El sol que nace en la República Oriental del Uruguay y que al llegar al horizonte del Río de la Plata se nacionaliza argentino, hoy a las 7.13 am se veía desde el muelle de Pacheco estallando en tono naranja estilo vestimenta astronautas Artemis II, reflejado en 6 edificios de lo que se ve, desde aquí, de la ciudad de Buenos Aires de color oro; tan intenso era que de pronto, me pareció estar viendo el perfil de Dubai, con el exhuberante dorado árabe, que intenta emular, el habitante transitorio del salón Oval de la Casa Blanca.
Este dorado oriental (lo digo ahora por el Uruguay) se veía en un edificio a la altura de Nuñez, en otro en el bajo Belgrano, en dos de Retiro y en dos de Puerto Madero y de pronto aquí, en el muelle a las 7.13 am, de este sábado de otoño, tengo por unos instantes la ilusión de estar en una Argentina donde el PBI anual por habitante es de U$S 50.000 y no de los famélicos 12.000 U$S que supimos conseguir, la inflación ronda el 1,5 % anual, el analfabetismo es del 0,01 %, el desempleo es 0, la jubilación mínima es de U$S 1.500, el salario inicial del trabajo menos calificado es de U$S 1.000, los docentes por 12 horas semanales cobran U$S 1.600, la mortalidad infantil es de 0,03 anual y el Presidente de la Nación inaugura el MUSEO DE LA VERGÜENZA, donde se exhiben maquetas y películas de las antiguas “villas miseria” que abundaron en el país por más de 80 años. Se lee en carteles de acceso a algunas salas “POBREZA NUNCA MÁS”, “SI LOS POBRES SON BIENVENIDOS EN EL REINO DEL SEÑOR, ALLÁ ÉL; NO LO SON EN ESTA SOCIEDAD”, “EDUCACIÓN Y TRABAJO =GRAN NACIÓN”, “NUNCA FUE POSIBLE QUE UN CAMELLO PASASE POR EL OJO DE UNA AGUJA”.
Sigo en la bicicleta hasta Olivos y a mi regreso 7.39 am nuevamente en el muelle de Pacheco, el sol ya totalmente argentino no refleja en los cristales de los edificios que muestran su color gris. Llego a casa 7.55 am, recojo el diario que viene sábados y domingos.
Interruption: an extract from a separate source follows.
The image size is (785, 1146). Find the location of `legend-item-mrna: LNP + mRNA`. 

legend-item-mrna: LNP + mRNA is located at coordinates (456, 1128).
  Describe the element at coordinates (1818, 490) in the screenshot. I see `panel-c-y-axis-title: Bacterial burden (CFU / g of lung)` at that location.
Voy leyendo la portada mientras entro la bici “Artemis II”, “Inflación en CABA 3% en marzo”, “El BCRA compró en un sólo día 457 millones de U$S (Y yo que pensé que lo iban a cerrar), “Agite en la interna del gobierno por la AFA”. “El informe Adorni no iría al Congreso”, “La muerte de Ángel, un caso que expone el drama de la infancia vulnerable”. Ducha, café, huevos revueltos, jugo de pomelos. Tengo sobre el escritorio las dos novelas y tres libros de cuentos de Samanta Schweblin (1978), sólo me faltan leer los dos últimos cuentos de “El Buen Mal” con el que acaba de ganar 1.000.000 de Euros otorgados por el premio Donoso. APLAUDO DE PIE. Comienzo luego a re leer toda la obra.
La literatura sana, la realidad argentina enferma en la narración Nac & Pop, Radical, Macrista, Zurda y también en la Liberal Libertaria. ¿Qué queda? A ustedes no lo sé; a mi, la FICCIÓN que es la única verdad, no la realidad, estimado Aristóteles.